(DESCRIPTION OF THE TASK): Search the data for the word "Given". Reproduce every line where it is found.
++++ DATA EXCERPTS
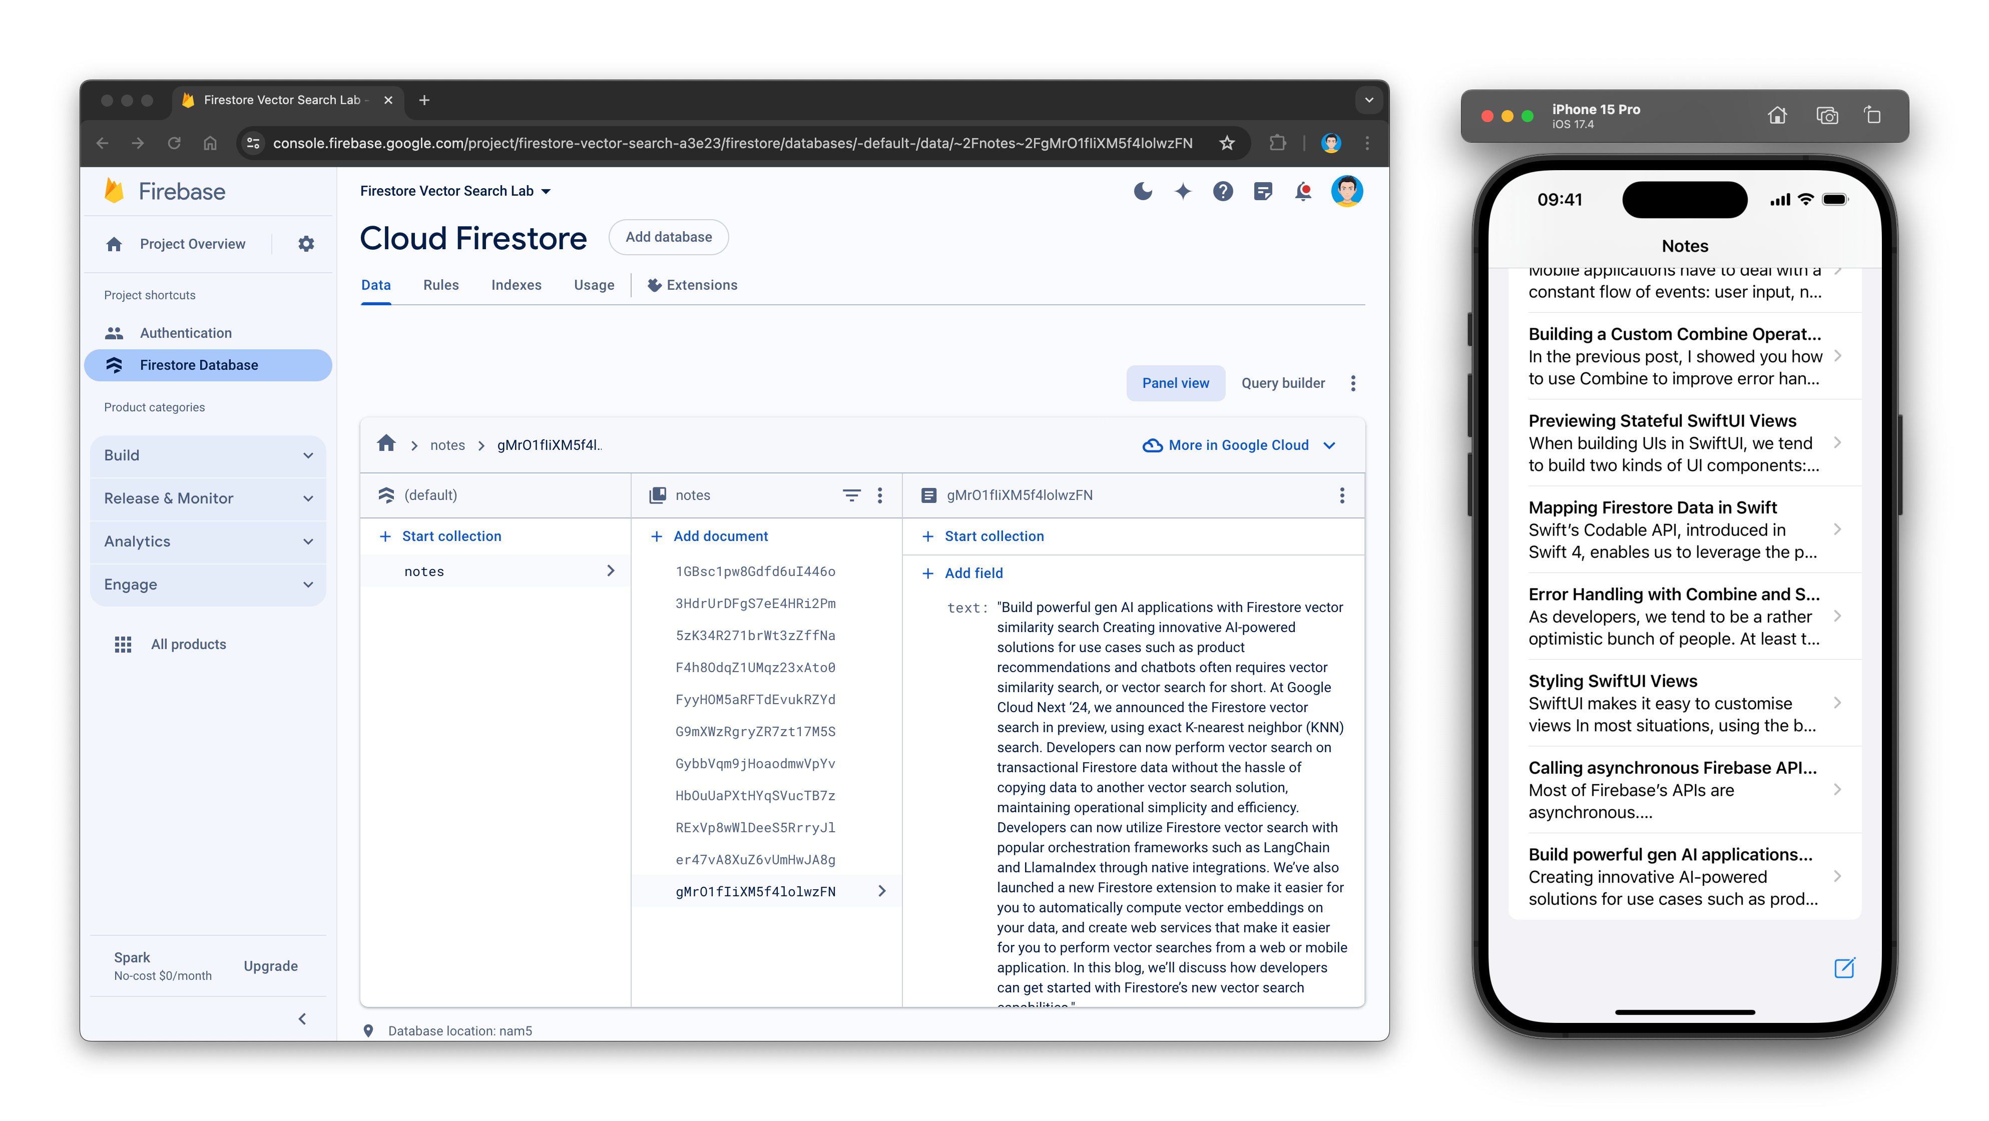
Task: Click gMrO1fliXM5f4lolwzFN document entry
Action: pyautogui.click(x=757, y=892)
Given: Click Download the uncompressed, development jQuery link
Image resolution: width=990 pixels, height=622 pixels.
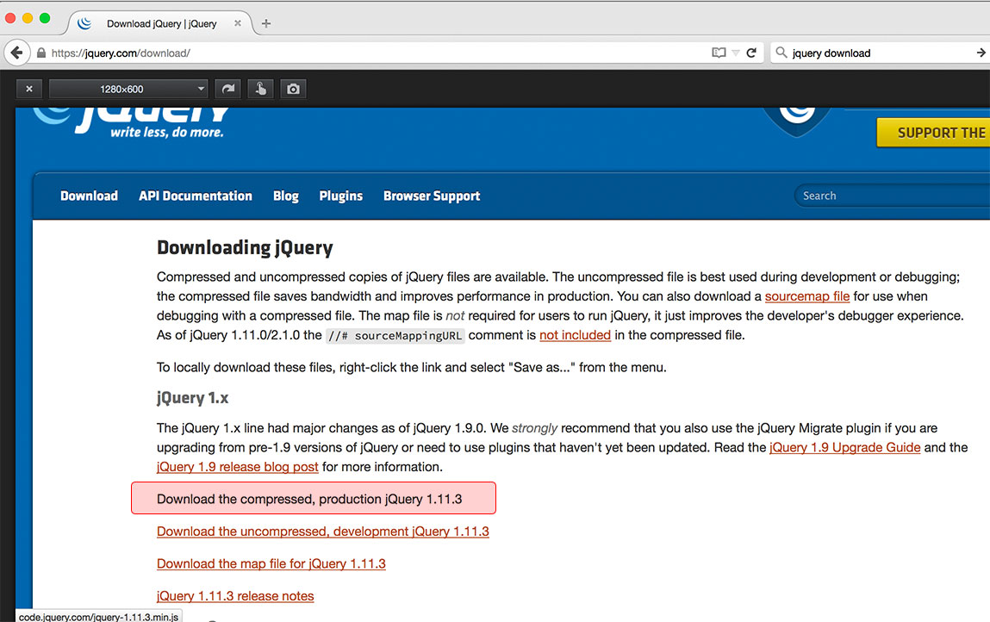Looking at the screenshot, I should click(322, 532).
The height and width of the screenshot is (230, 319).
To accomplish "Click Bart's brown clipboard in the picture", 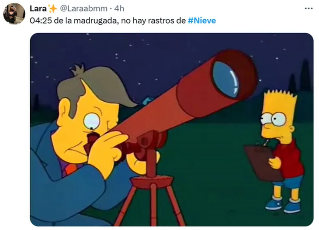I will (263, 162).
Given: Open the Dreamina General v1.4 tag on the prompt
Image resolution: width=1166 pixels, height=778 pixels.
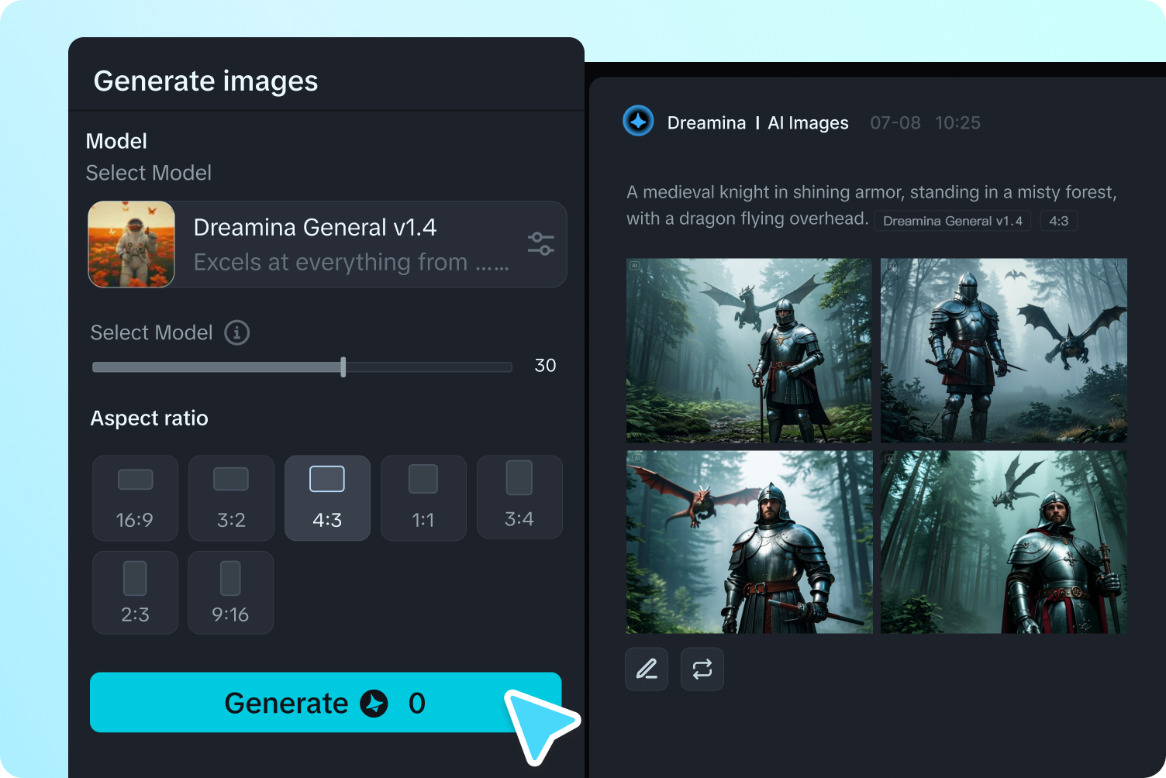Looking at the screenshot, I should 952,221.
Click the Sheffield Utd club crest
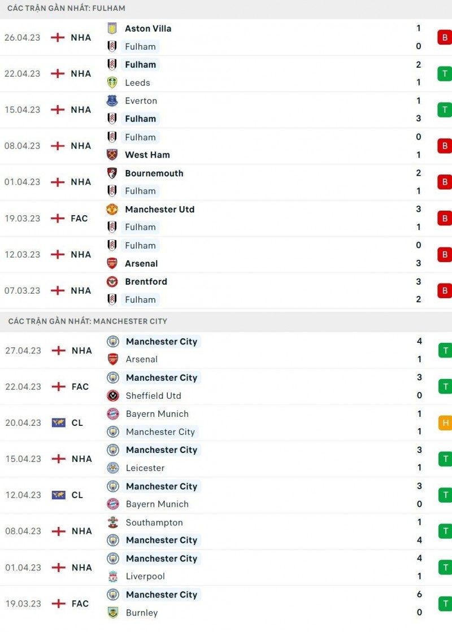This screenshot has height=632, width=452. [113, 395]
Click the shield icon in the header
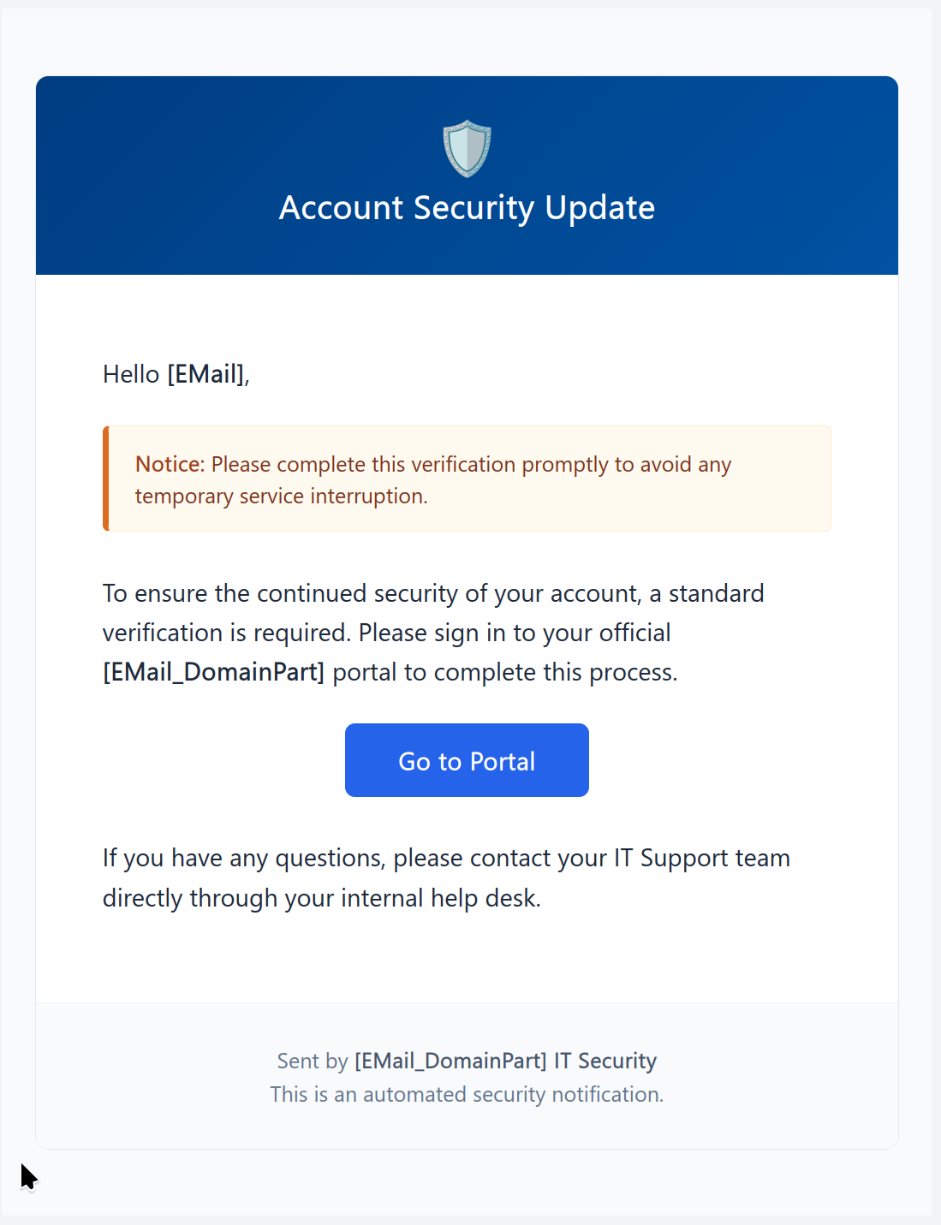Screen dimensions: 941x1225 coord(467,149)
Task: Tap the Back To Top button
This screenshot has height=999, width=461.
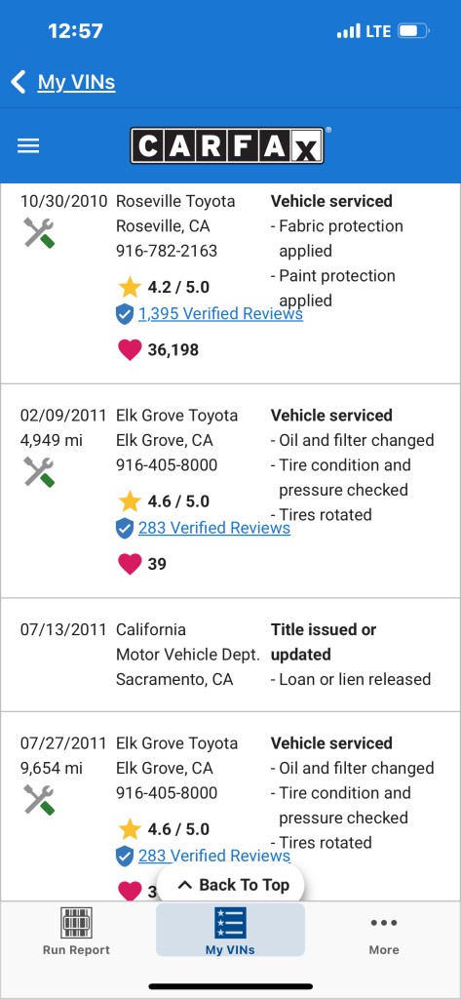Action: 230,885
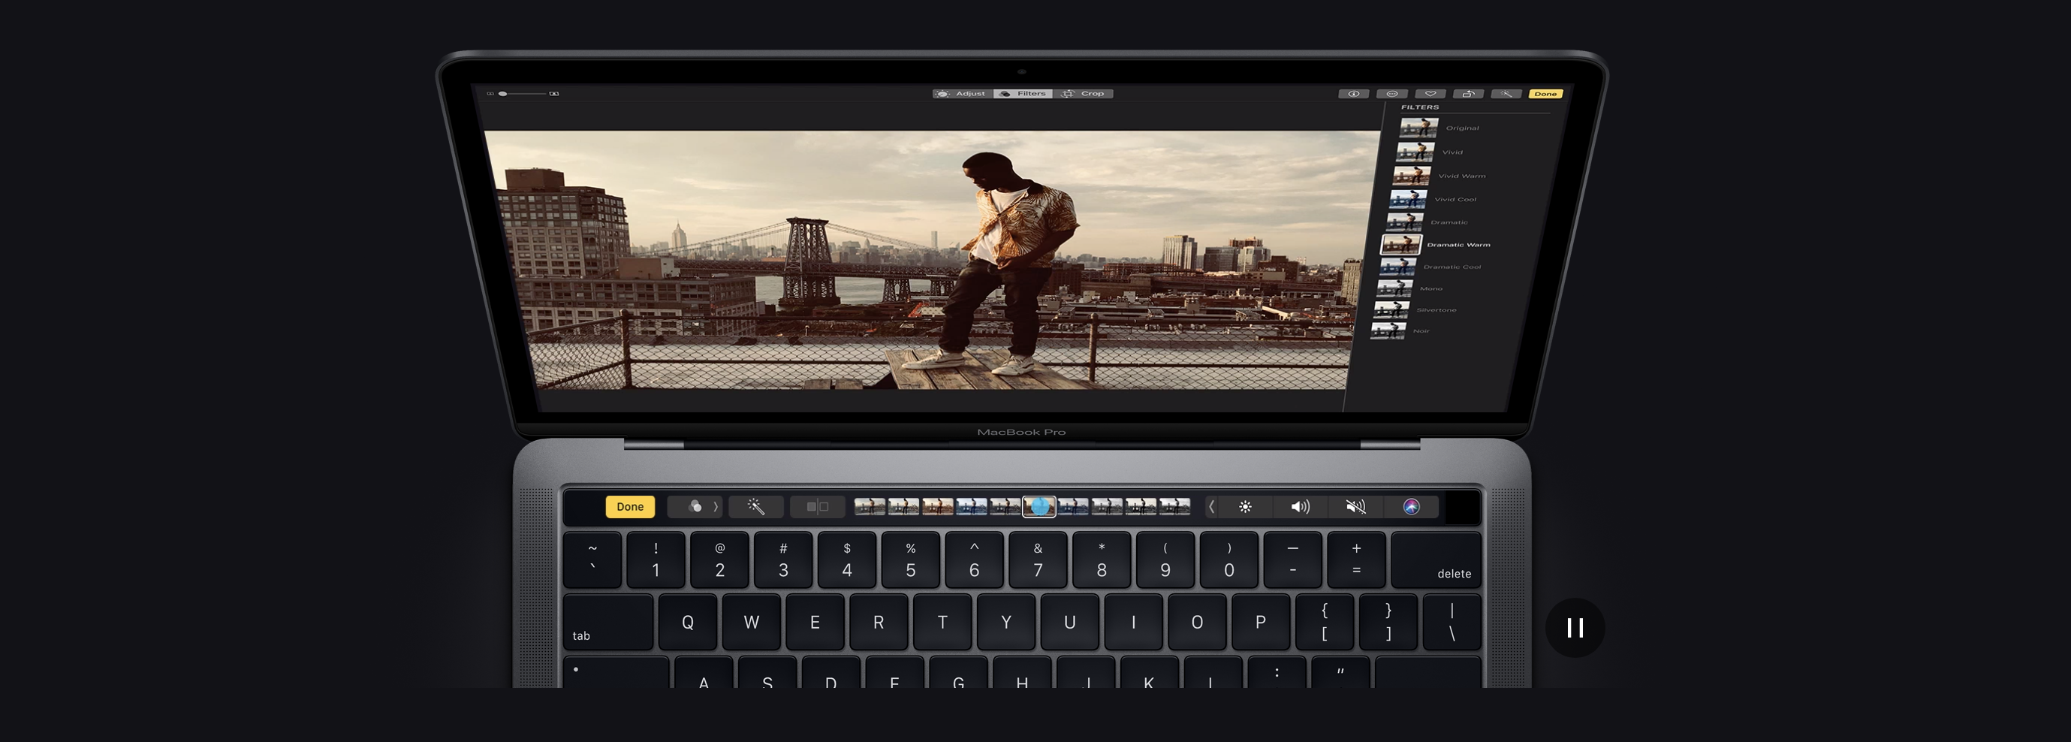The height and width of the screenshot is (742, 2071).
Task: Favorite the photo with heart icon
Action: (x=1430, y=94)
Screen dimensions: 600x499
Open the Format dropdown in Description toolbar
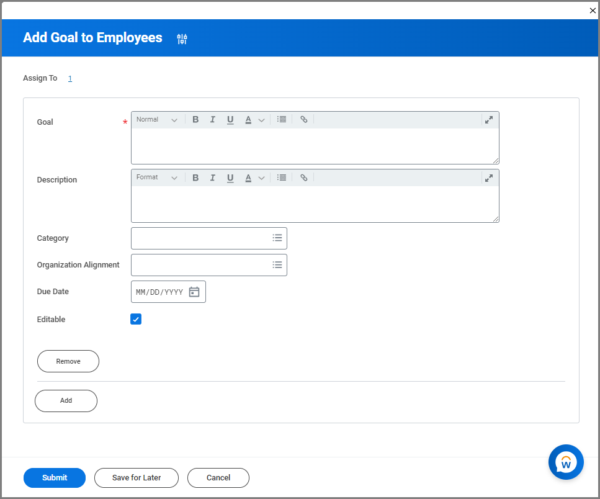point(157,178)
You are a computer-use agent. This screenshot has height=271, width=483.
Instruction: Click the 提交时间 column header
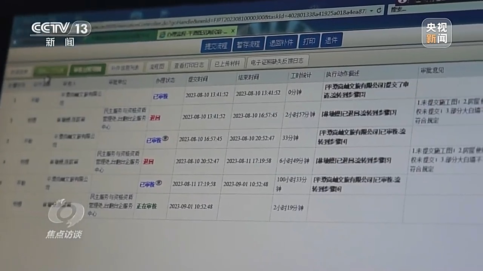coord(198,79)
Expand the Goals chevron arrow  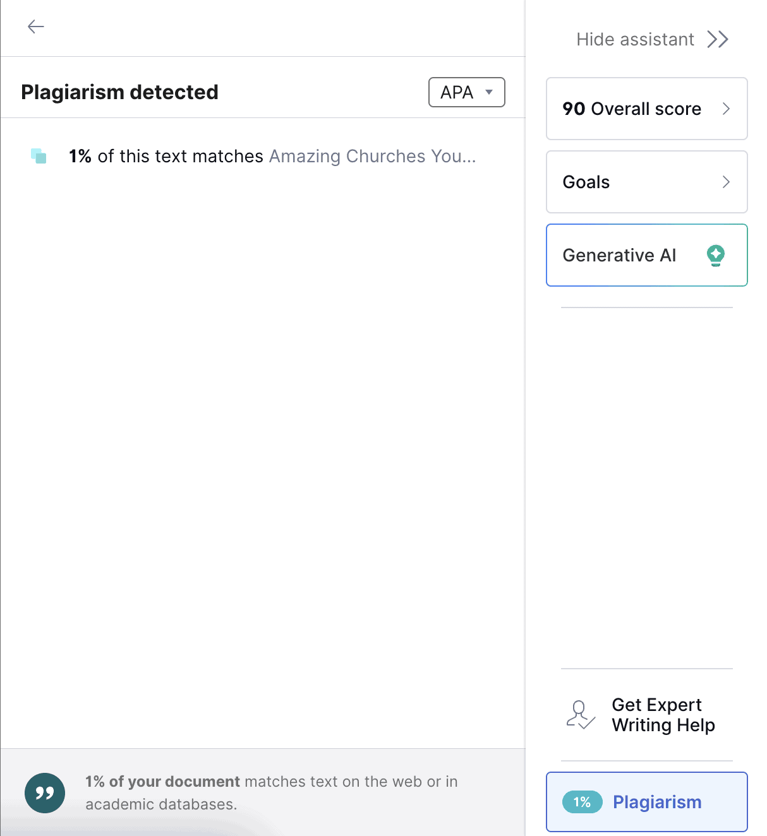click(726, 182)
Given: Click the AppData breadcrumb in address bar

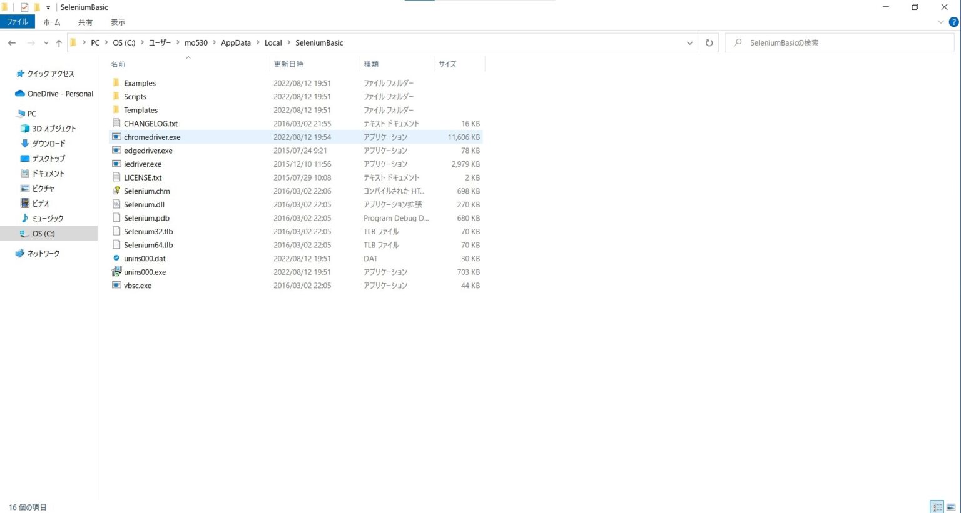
++++++++
(SOLUTION FOR THIS PROBLEM):
Given: Click Download the uncompressed, development jQuery link
Given: Open the Dreamina General v1.4 tag on the prompt
Given: Click the AppData breadcrumb in address bar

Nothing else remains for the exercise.